Вечная надменная ухмылка так и сквозила в каждом слове:

— Дело обстоит так: сейчас или никогда. Старица меньше чем в миле отсюда.

— Ну, так поехали, — сказала Мамаша с готовностью. — Что же вы, ребята? — обратилась она к нам. — Нас же засмеют, если мы домой повернем из-за маленького снежка, да еще выяснится, что были в двух шагах от тех, за кем гнались!

— Ехать, так ехать, — сказал Смит. Голос у него был громкий, гулкий и совершенно без выражения. Этого ни с кем не спутаешь. — Веревку оттаять надо, а то как мы ею пользоваться будем? — И прибавил: — Я и сам порядком закоченел. Есть у кого спиртное?

— Эге-гей! — заорал кто-то у нас за спиной. — Поберегись!

— Господи Исусе, — сказал человек, стоявший со мной рядом. Он перепугался. Да и я тоже. Голос был истошный. Сперва за лошадиной толчеей я и не сообразил, чего это он орет. Потом увидел дилижанс. Он шел не быстро, но уже совсем близко. Деревья и сугроб заслонили его, пока он чуть не наехал на нас. Мы кинулись врассыпную. Некоторые лошади заартачились.

— Остановите его, — заорал Мэйпс.

— У него можно узнать, — отозвалась Мамаша. Поднялся общий крик, и несколько человек поскакало к дилижансу, крича кучеру, чтоб остановился.

Растерявшийся от неожиданности кучер попробовал сдержать лошадей; передняя пара вздыбилась, взвизгнули тормоза. Но в следующее мгновение он передумал. К козлам был подвешен фонарь, отбрасывающий на дальний сугроб длинные, сужающиеся тени кареты и кучера; в свете его я увидел, как кучер встал во весь рост и начал нахлестывать лошадей кнутом, конец которого щелкал, как револьверный выстрел. Лошади шарахнулись в одну сторону, потом в другую, потоптались на месте и пошли. Затем они стали и снова рванули вперед, так что карета стала раскачиваться на своих ремнях, как люлька, и фонарь замотался из стороны в сторону. Кучер пригнулся к козлам насколько можно, зная, что впереди отвесный спуск. Когда фонарь взлетел вверх, я рассмотрел через голову кучера еще человека. Тот пытался вскарабкаться с прыгающих козел на крышу, чтобы, залегши там, открыть по нас огонь. Карета была запряжена четвериком, и под ударами кнута, которыми кучер не переставал что есть мочи настегивать, лошади дружно понесли прямо к крутому отрезку дороги в начале теснины. Тут мы заорали. Но слишком много нашлось крикунов. В карете оказались еще и пассажиры. Раздался женский визг, и за хлопающей занавеской погас свет. Охранник вопил с крыши.

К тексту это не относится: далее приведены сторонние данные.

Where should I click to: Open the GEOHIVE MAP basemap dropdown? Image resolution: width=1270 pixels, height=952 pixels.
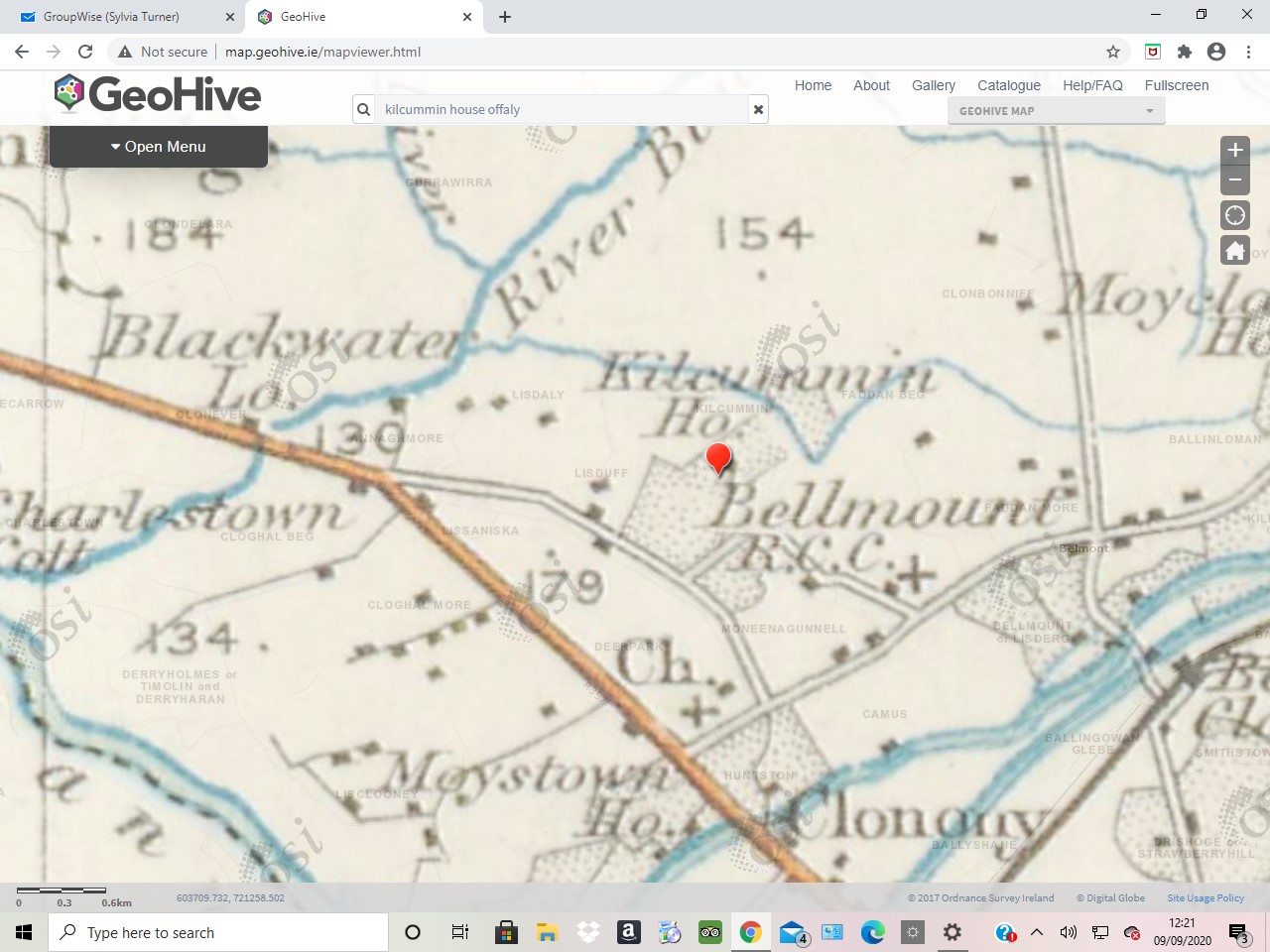pos(1055,111)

— Ложись! — гаркнул он сидевшим внутри. — Засада! Ложись! Говорю вам, они стрелять будут!

Я увидел, что кучер тянется к фонарю, чтобы снять его и отбросить подальше, но сделать это с вожжами в руках ему никак не удавалось. Он напряженно всматривался в дорогу, стараясь не прозевать начало откоса.

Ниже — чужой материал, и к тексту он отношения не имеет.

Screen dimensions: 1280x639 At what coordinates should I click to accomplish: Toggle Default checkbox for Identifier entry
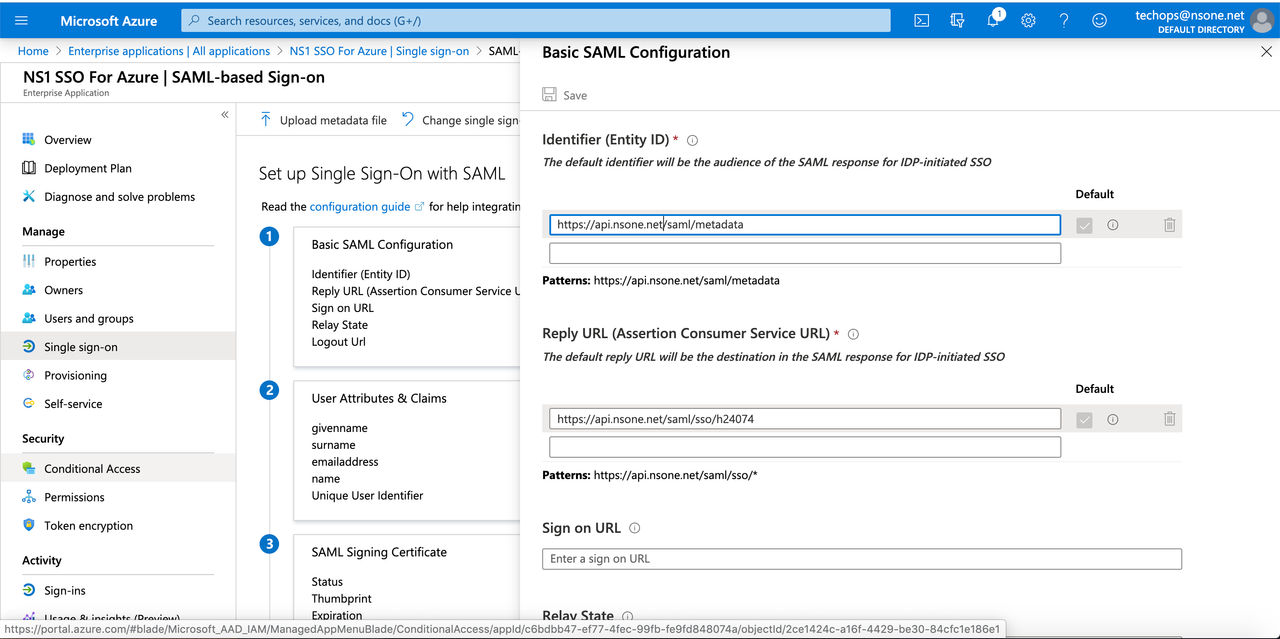[1084, 225]
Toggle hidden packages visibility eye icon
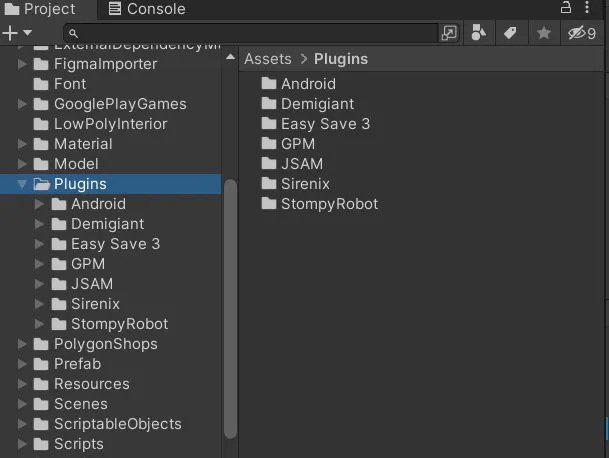 click(581, 33)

Мужчина, сидевший внутри, кричал на кучера, приказывая остановить лошадей, и женщина по-прежнему взвизгивала всякий раз, как накренялась карета. Несколько всадников двинулось было вдогонку, но, увидев охранника, с руганью отступили. Один только Уайндер, казалось, не замечал его. Карета-то, которая неслась к зажатому, тесниной откосу и ревущему потоку внизу, принадлежала ему. Он только знай орал: «Эй, Алек, эй, Алек! Алек, дурак несчастный!» — но мулу его было не угнаться за каретой. Мы все теперь орали на кучера и на Билла. Я понимал, что толку от нашего крика нет никакого, и подстегнул Пепла, намереваясь хотя бы оттеснить Уайндера, пока его пулей не прошило. Дело принимало скверный оборот, но все это вместе взятое: и неожиданная суматоха, и кучер, и охранник, корчивший из себя героя, — все выглядело настолько идиотски, что я хоть и тоже кричал, а сам едва от смеха удерживался.